PARIS, France—A head-to-head study of a new drug-eluting stent developed in China shows the device compares favorably with the Xience everolimus-eluting stent (Abbott Vascular).

Among 1,653 “all-comers” patients, the rate of the primary endpoint of target lesion failure was 5.9% with Xience and 6.1% with the Firehawk cobalt-chromium, sirolimus-eluting stent (MicroPort), a difference that met the study’s criteria for noninferiority, according to results presented last week at EuroPCR 2018.

Lead investigator Andreas Baumbach, MD (Queen Mary University and Barts Health Center, London, England), called Firehawk a “classic, workhorse stent.” He said the device has large cells for good side-branch access and excellent radial force. A thin-strut device at just 86 µm, the Firehawk has abluminal grooves to contain the bioresorbable polymer. The drug is released over 90 days, while the polymer is fully resorbed within 9 months. 

Unlike other drug-eluting stents, Firehawk has a low dosage of sirolimus, containing about one-third the amount released by similar devices.

“The targeted principle seems to work—it just has the drug where it needs the drug,” Baumbach told TCTMD. “It’s a very clever design. From looking at the field, it’s really interesting, because I think this is a stent that can compete.”
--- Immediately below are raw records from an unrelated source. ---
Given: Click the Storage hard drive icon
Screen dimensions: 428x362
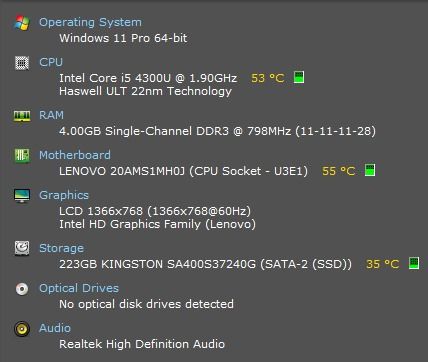Looking at the screenshot, I should pyautogui.click(x=22, y=248).
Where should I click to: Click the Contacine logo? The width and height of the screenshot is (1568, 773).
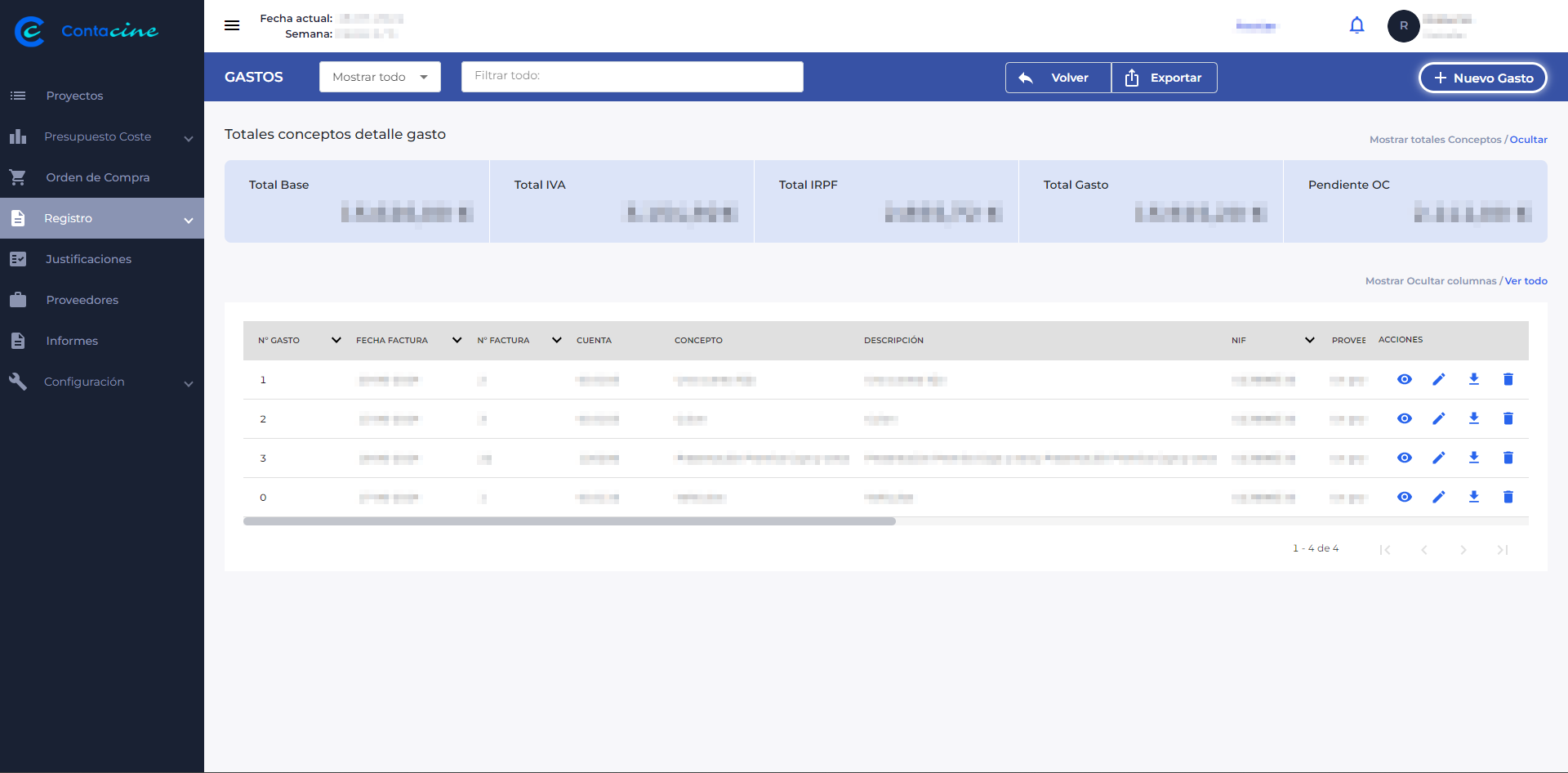point(87,31)
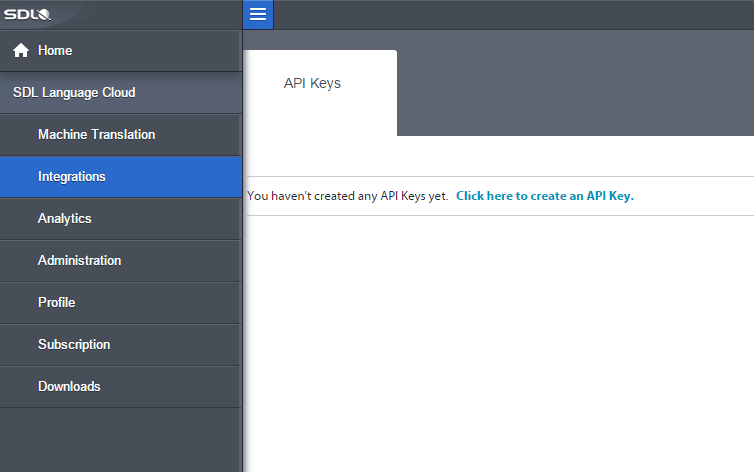The width and height of the screenshot is (754, 472).
Task: Collapse the SDL Language Cloud section
Action: point(74,93)
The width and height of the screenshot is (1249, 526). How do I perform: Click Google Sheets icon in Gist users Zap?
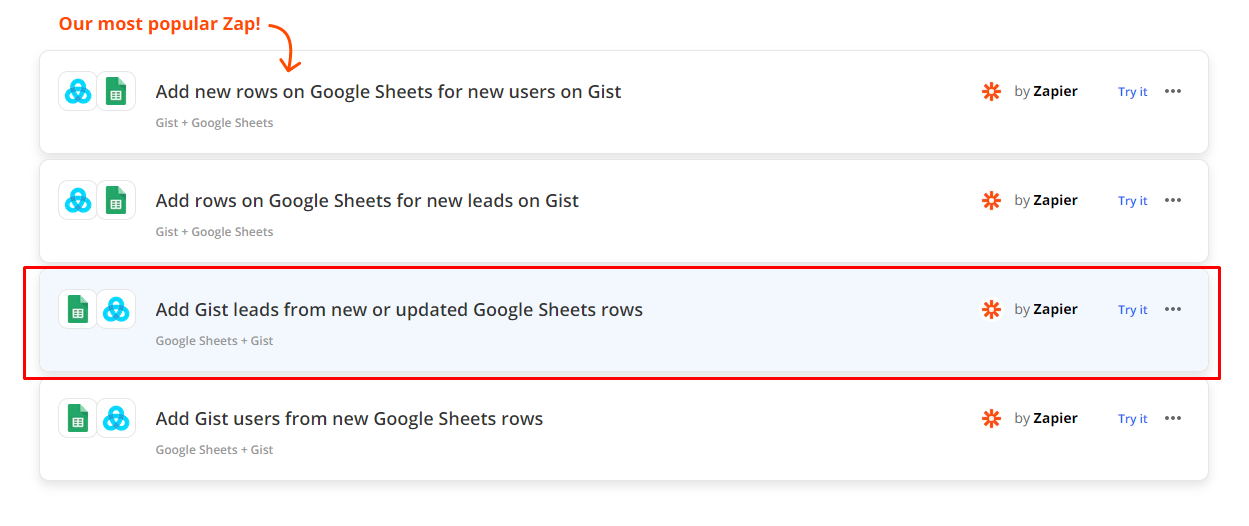[x=78, y=419]
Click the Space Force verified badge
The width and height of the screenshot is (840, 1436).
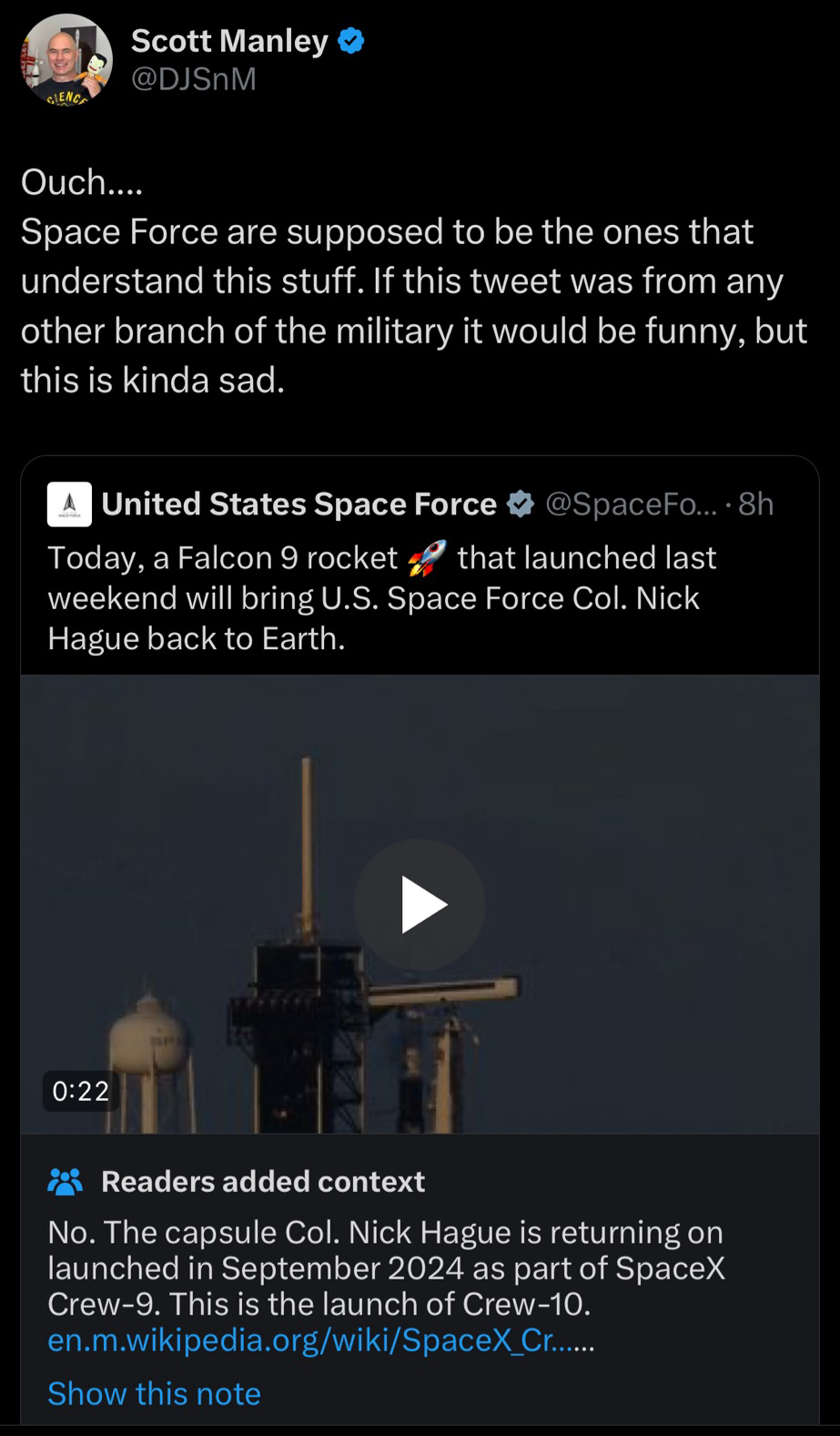520,504
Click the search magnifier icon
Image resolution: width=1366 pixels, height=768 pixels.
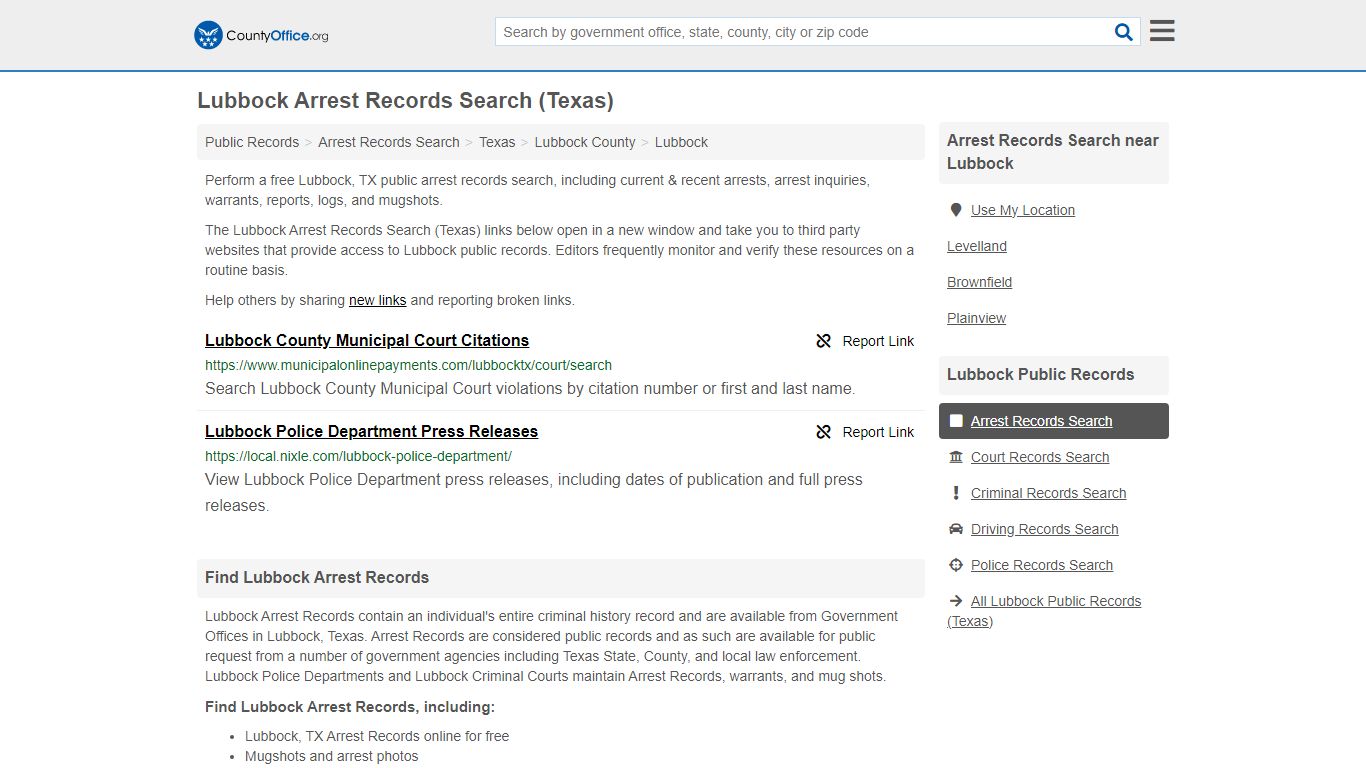1123,31
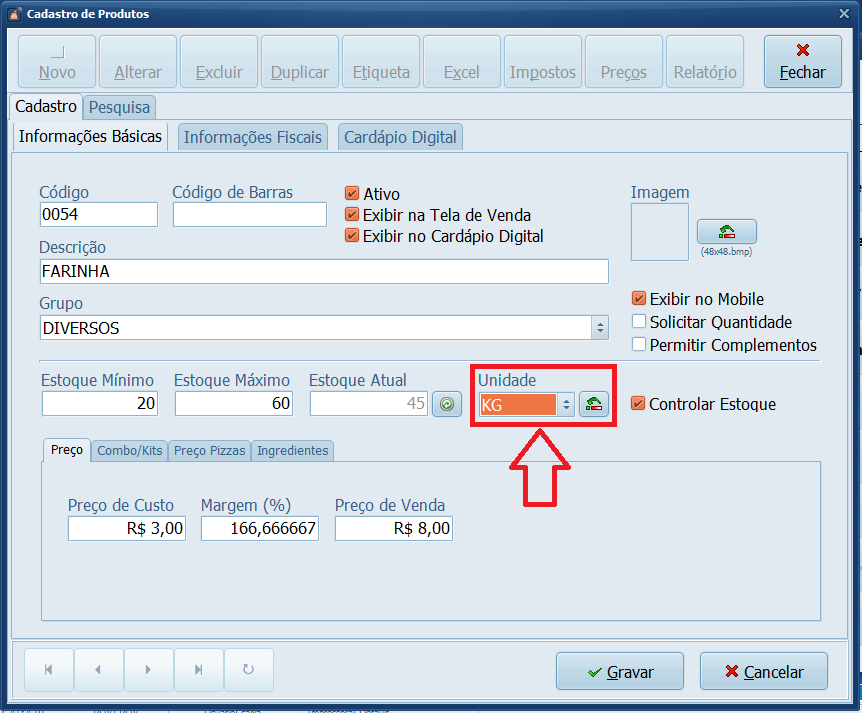
Task: Click the stock adjustment icon beside Estoque Atual
Action: (x=446, y=404)
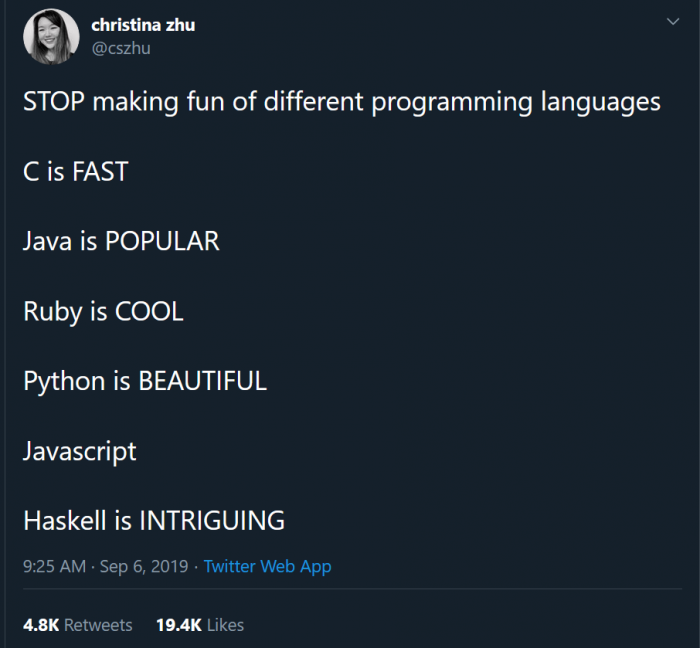Screen dimensions: 700x648
Task: Click the Sep 6, 2019 date
Action: (x=143, y=566)
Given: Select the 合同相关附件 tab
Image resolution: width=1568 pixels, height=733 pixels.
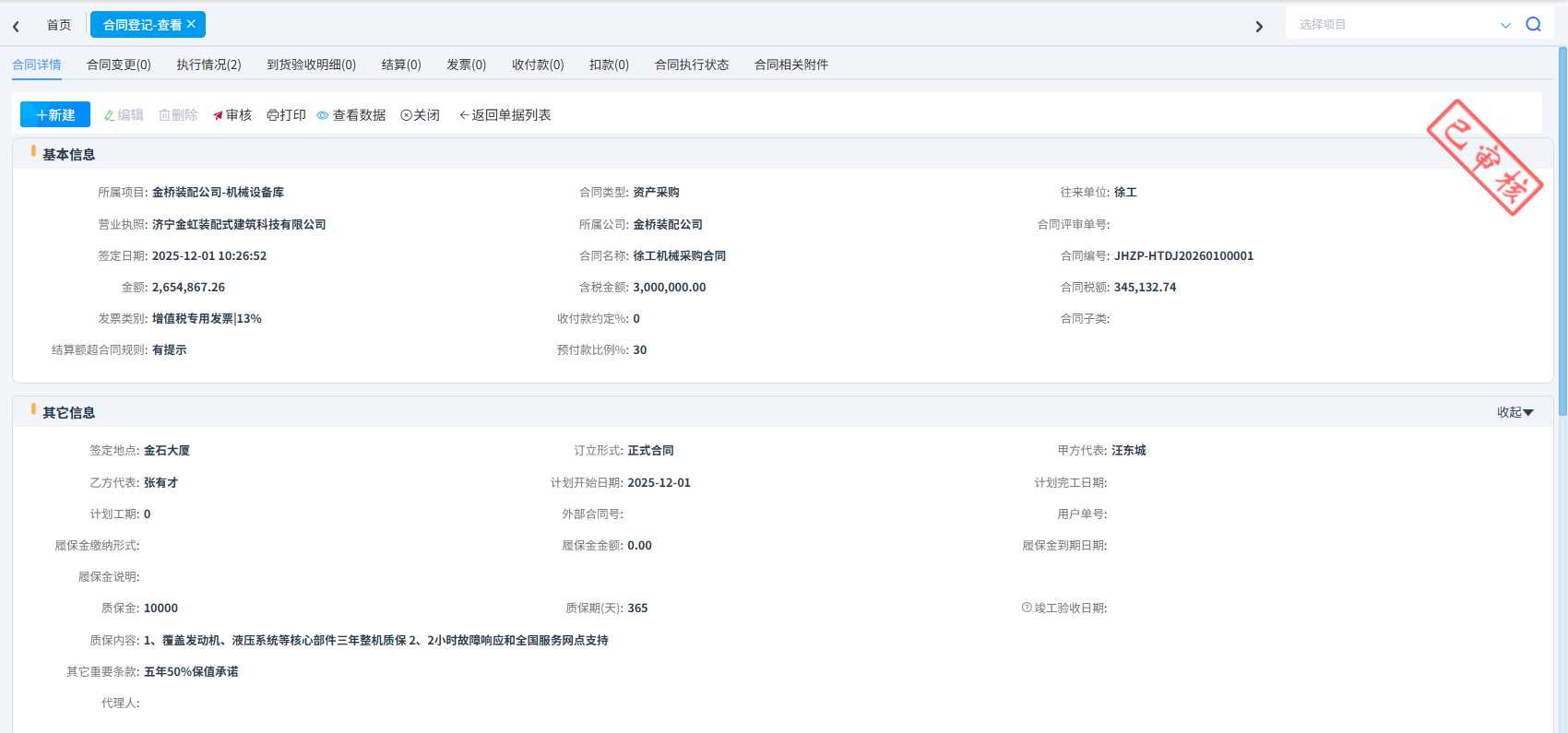Looking at the screenshot, I should click(x=790, y=65).
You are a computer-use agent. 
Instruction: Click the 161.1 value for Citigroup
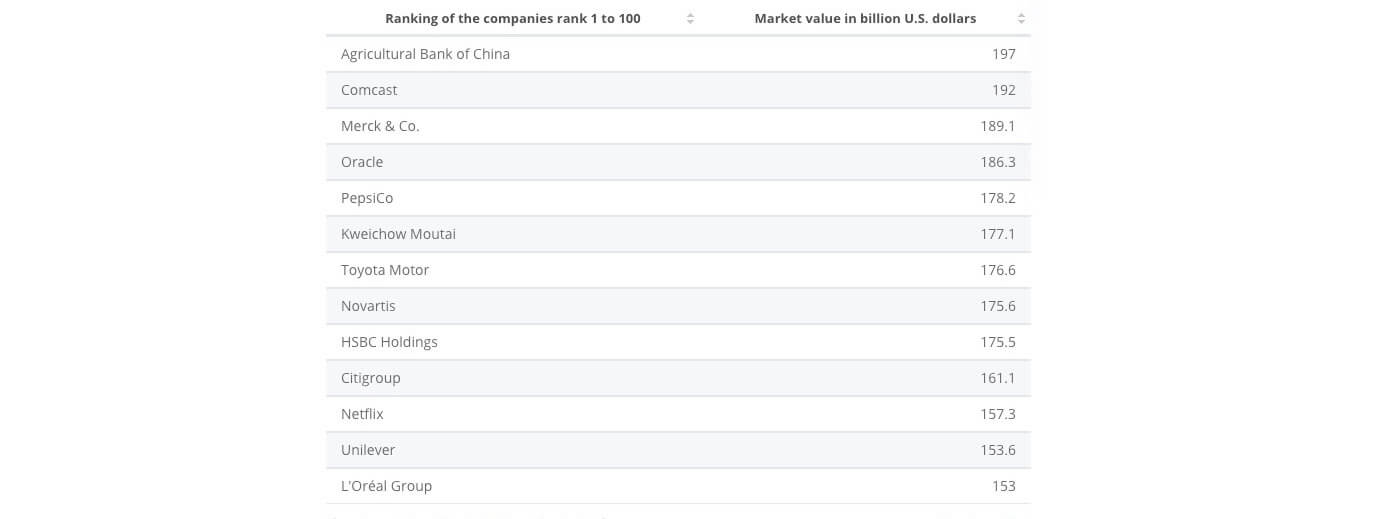coord(998,378)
From a regulatory perspective, the TARGET-All Comers study, which was conducted at 21 centers, is the first Europe-based drug-eluting stent trial of Chinese technology, said Baumbach. The Firehawk stent was approved for European use in 2015, and TARGET-All Comers is a postmarketing study designed to further test safety and effectiveness.  

Regarding the components of the primary endpoint, there were no differences in rates of cardiac death, target-vessel MI, or ischemia-driven target lesion revascularization among patients treated with Xience and those treated with Firehawk.

There was no difference between groups in stent thrombosis (1.2% in each arm at 12 months) or in late lumen loss among a small subset of patients who underwent planned angiography at 13 months.

Robert Byrne, MBBCh, PhD (Deutsches Herzzentrum München, Germany), said Firehawk is similar to others his group has tested in the past, such as stents tested in the ISAR clinical trials. With its thin struts, abluminal grooves, and biodegradeable DL-polylactic acid polymer, the Firehawk stent has “tried and tested” features, he told TCTMD.

Previous studies, most of which were conducted in China, have shown the device performs well and is associated with good clinical outcomes, said Baumbach. He added that they plan to follow patients in TARGET-All Comers for 5 years.